_EXCERPTED TEXT_
------------------------------------

What Is Common Courtesy?

In the busyness of life, people tend to forget the common courtesy they should use when dealing with other people. The pace of today’s world is busy, moving so fast that we are literally running to keep up. There is so much to do in the day, and not enough time in the day to do it. Bills to pay, errands to run, phone calls to make, it just never seems to end. Each task seems to take a really long time. I think the day should be 36 hours, but that’s just me.

So we turn to multi-tasking. If we can do 1 thing, why not 3 at once, right? We can surf the internet, talk on the phone, and pays the bills all in one sitting. It sounds like a great idea, doesn’t it? Well, I don’t think it is. I have tried multi-tasking, and I just wind up farther behind. Surfing the internet is a great way to put off those tasks even further. But, we should not forget that it is a simple courtesy to be polite to others.

------------------------------------

_ROWS_
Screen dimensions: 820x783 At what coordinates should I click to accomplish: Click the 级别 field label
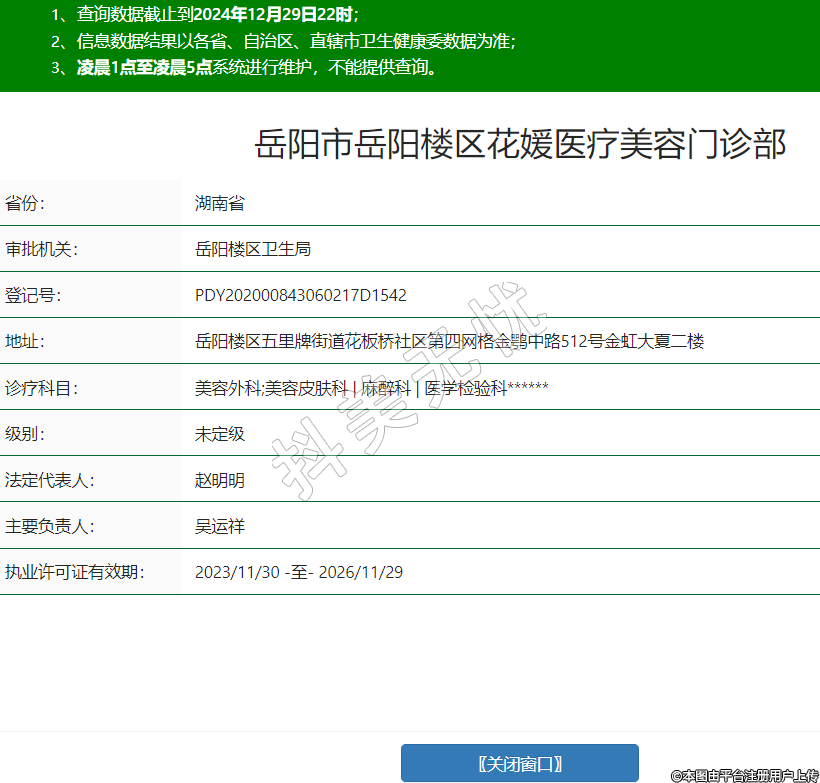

------------------------------------

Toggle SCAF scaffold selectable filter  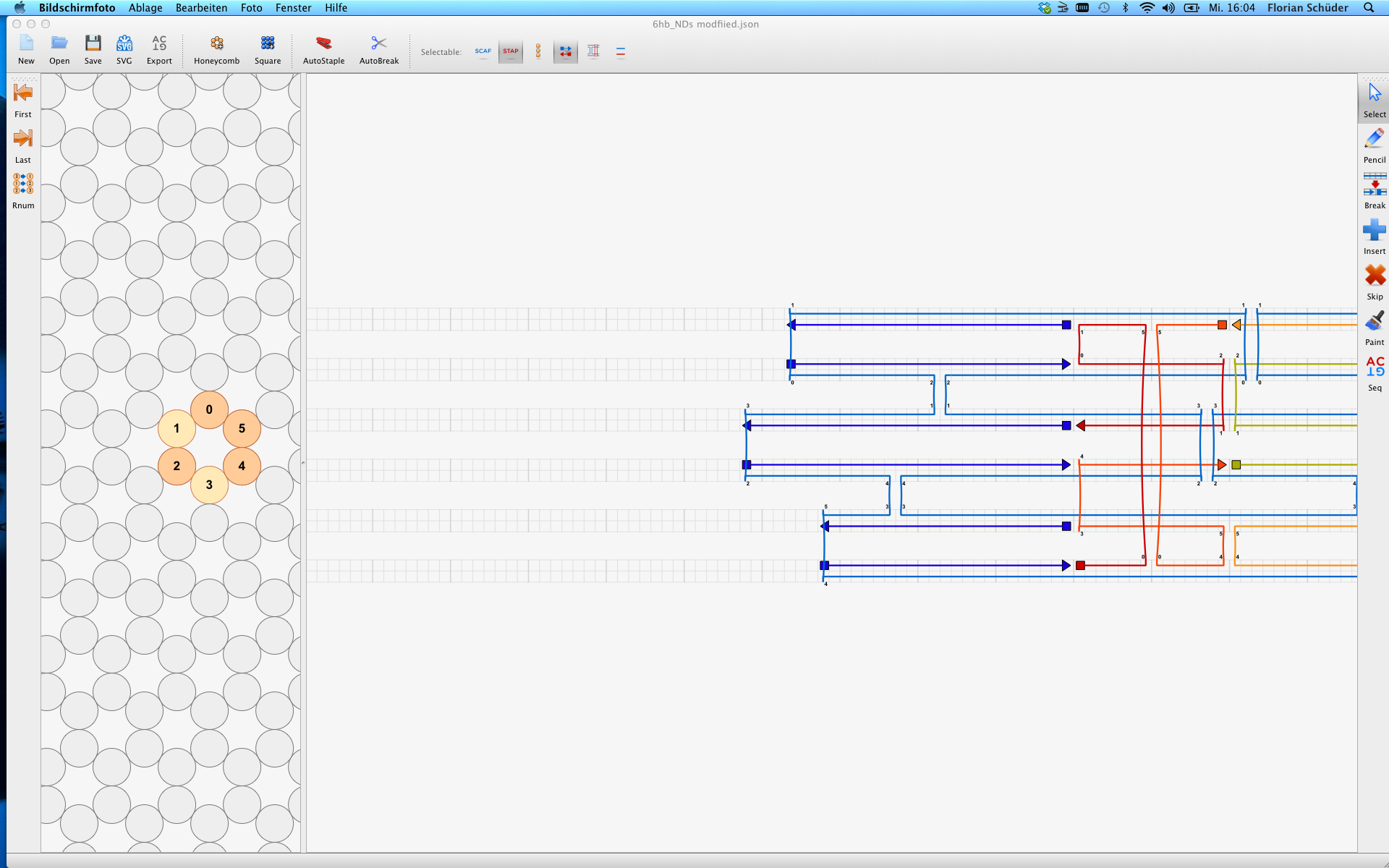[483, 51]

------------------------------------

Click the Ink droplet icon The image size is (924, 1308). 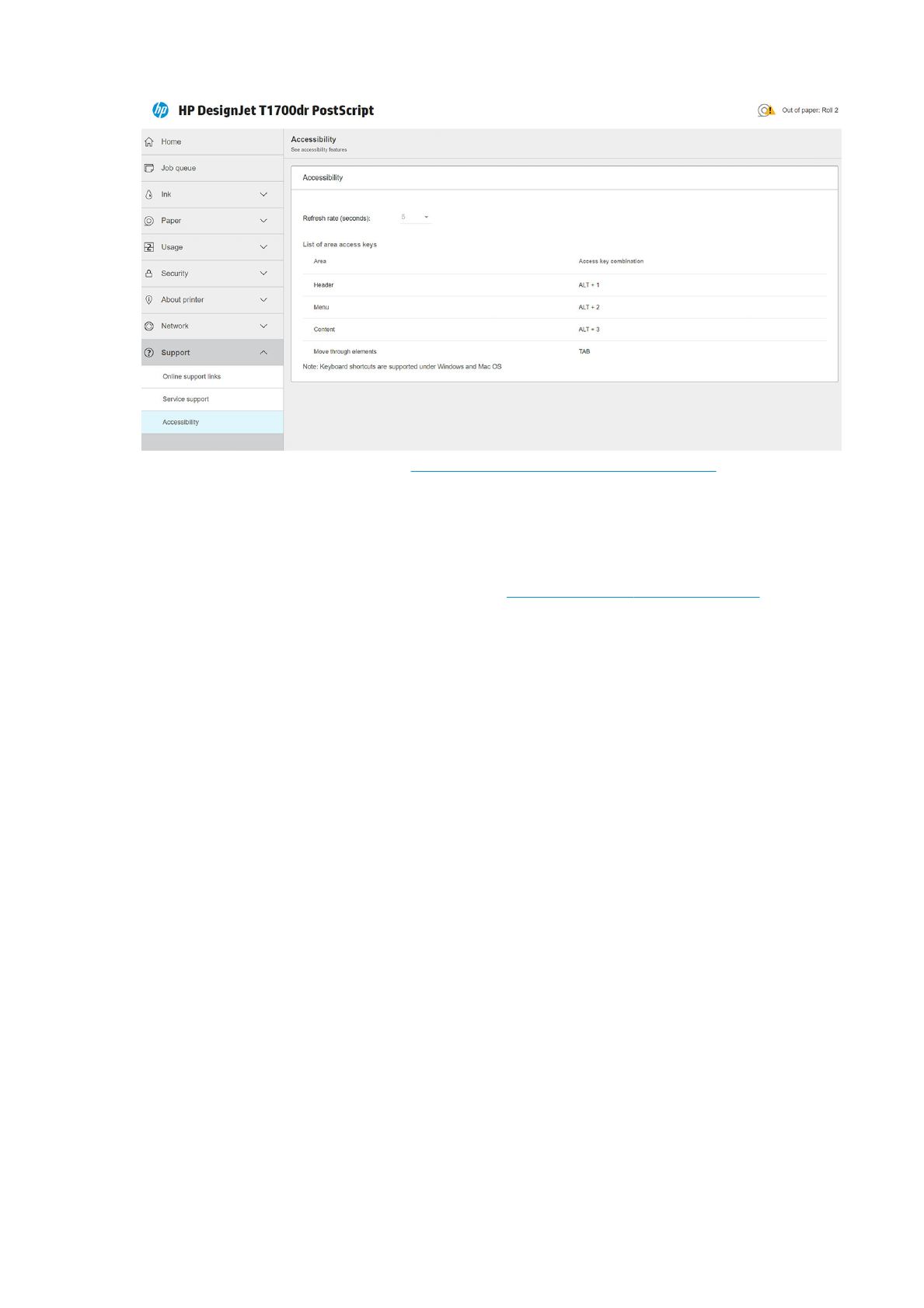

------------------------------------

Reproduce the passage on common courtesy word for word, from "In the busyness" to "that’s just me.".

_SOLVED PROBLEM_
In the busyness of life, people tend to forget the common courtesy they should use when dealing with other people. The pace of today’s world is busy, moving so fast that we are literally running to keep up. There is so much to do in the day, and not enough time in the day to do it. Bills to pay, errands to run, phone calls to make, it just never seems to end. Each task seems to take a really long time. I think the day should be 36 hours, but that’s just me.